APM has on a number of occasions boasted that “we’re managing just fine without aid” but it’s also a fact that twice on his watch the budget had to be recast downwards because the economy simply could not yield the targeted revenue. This year, we’ve already been warned that government would have no choice but to recast again unless World Bank gives it a K60 billion grant.
Again, since 2014, economic growth projections are always much higher than the actual. Sometimes the variance is by more than 2 percentage points! Yet we know the fact that unless the economy grows by 6 percent or more, we can only share poverty and deprivation.
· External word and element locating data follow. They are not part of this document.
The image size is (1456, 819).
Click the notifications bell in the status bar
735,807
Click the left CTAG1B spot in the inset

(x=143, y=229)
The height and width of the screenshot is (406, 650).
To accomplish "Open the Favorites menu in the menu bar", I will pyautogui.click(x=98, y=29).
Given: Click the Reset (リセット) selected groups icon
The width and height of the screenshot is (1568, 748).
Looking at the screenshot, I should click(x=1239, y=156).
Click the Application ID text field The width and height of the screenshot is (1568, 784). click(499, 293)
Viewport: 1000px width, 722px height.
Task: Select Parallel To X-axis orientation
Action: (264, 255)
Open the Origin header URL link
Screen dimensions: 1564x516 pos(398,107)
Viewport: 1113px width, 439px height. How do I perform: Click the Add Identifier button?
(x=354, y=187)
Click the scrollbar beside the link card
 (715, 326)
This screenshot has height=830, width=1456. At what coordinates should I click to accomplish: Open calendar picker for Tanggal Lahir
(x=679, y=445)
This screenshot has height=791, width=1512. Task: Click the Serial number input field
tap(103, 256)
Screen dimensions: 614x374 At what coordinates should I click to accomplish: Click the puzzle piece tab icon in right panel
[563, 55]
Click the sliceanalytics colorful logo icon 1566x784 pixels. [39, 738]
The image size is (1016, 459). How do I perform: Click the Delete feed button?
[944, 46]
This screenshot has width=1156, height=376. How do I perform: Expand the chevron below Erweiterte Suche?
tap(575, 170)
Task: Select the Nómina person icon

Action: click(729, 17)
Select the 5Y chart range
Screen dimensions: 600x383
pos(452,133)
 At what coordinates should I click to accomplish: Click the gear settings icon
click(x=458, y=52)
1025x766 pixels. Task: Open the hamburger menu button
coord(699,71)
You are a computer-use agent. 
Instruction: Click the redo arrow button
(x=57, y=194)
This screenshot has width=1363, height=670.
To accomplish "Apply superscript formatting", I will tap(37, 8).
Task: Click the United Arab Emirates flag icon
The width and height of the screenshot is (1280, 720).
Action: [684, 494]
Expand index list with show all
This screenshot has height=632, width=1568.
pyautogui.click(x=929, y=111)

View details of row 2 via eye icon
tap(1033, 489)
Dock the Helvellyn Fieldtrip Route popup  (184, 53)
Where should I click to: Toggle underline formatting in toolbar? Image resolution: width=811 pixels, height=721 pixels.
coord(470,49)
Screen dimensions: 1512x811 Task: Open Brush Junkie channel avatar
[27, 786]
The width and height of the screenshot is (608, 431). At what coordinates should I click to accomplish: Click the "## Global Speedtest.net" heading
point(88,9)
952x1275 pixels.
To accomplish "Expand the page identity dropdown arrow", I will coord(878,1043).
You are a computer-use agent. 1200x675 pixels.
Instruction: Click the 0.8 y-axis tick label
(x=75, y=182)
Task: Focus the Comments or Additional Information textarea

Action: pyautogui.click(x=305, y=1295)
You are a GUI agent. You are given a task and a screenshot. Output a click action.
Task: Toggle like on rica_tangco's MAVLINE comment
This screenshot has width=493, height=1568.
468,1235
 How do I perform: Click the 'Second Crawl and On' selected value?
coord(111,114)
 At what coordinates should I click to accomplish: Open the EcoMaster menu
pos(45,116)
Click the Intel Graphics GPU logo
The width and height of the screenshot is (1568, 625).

What do we learn from all this? First, donor aid isn’t a curse but a blessing. We need to treat it like a delicate egg. The freezing of budgetary support worsened poverty and our indebtedness. Not only are we the third poorest country by GDP per capita but our debts at K3 trillion are more than two national budgets! Yet it’s only in 2006 when donors wrote off much of our foreign debts with the hope we would channel the savings to education and health.
Second, we need to up the game on public finance management, good governance and on transparency and accountability to regain donor confidence in our economy. We need it to retain their funding on health and nutrition as long as possible while we are doing our best to grow the economy.
When donors stopped giving us budgetary support, a 40 percent funding gap was created in the recurrent budget which Government tried to fill by reducing the delivery of public goods and services. We’ve at least survived so far.
Should we mess up and they hit again by reducing or freezing their funding to health and nutrition, we’ll revert to dying in our thirties as was the case with the past generations.